The marketing industry has an institutional bias toward campaigns that can't lose. Here's why that's the most expensive mistake you can make.

CrazyAds EditorialSeptember 28, 2024

There's a type of campaign brief that reads like this: "We want something bold and memorable, but also professional. Broad appeal. Nothing divisive. We'd like to reach everyone. The CEO needs to feel comfortable with it."

This brief produces invisible marketing.

The problem is not the execution. The problem is the mandate: a campaign that no one can object to is a campaign that no one can remember. The human brain is wired to notice things that break pattern. Safety is the absence of pattern-breaking.

The Institutional Bias Problem

Most marketing departments are optimized to avoid blame, not generate impact. A CMO who greenlights something strange and it fails will be fired faster than a CMO who greenlights something safe and mediocre.

This creates systematic under-investment in memorable work.

What "Safe" Costs You

Safe campaigns don't just fail to get noticed. They actively cost you attention budget. Every time a consumer is served a safe, predictable ad, they train themselves to ignore the category more efficiently.
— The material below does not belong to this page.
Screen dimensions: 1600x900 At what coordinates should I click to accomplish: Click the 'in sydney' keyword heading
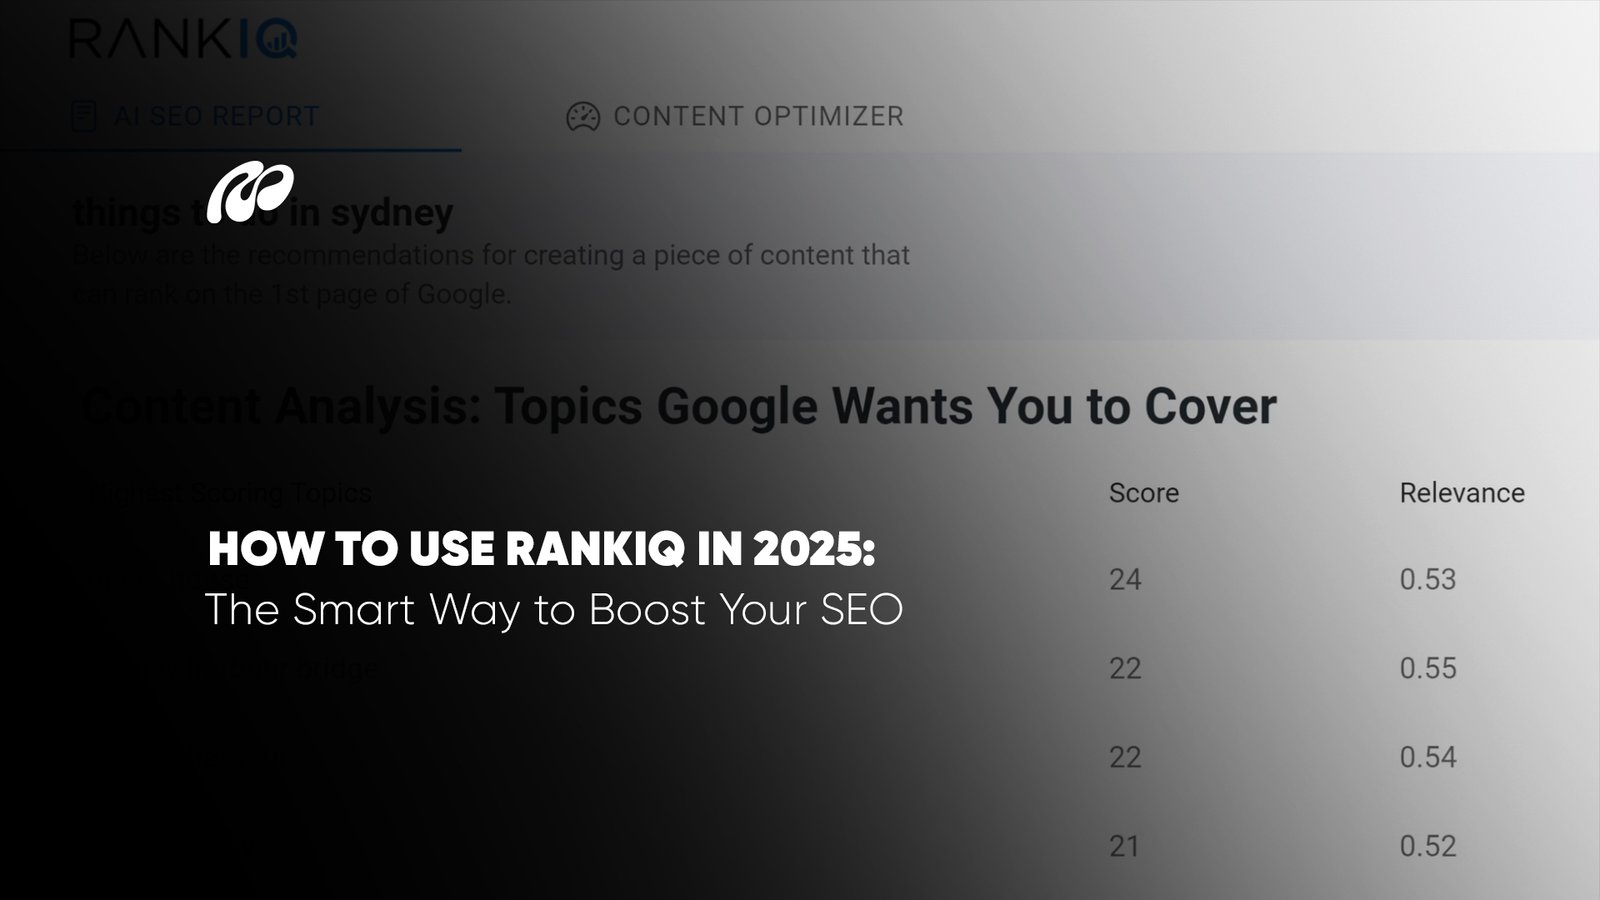click(x=390, y=213)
Meanwhile, a single Moldy Whopper or Epic Split resets the entire category's attention calibration.

The Permission Structure Hack

The brands that consistently run crazy campaigns have something in common: their brand voice is pre-established as willing to go to uncomfortable places. This gives them institutional permission to proceed.

Dollar Shave Club was never 'safe.' Their first communication was their crazy video. They never had to fight for permission to be bold because they started bold.

Build the permission structure early.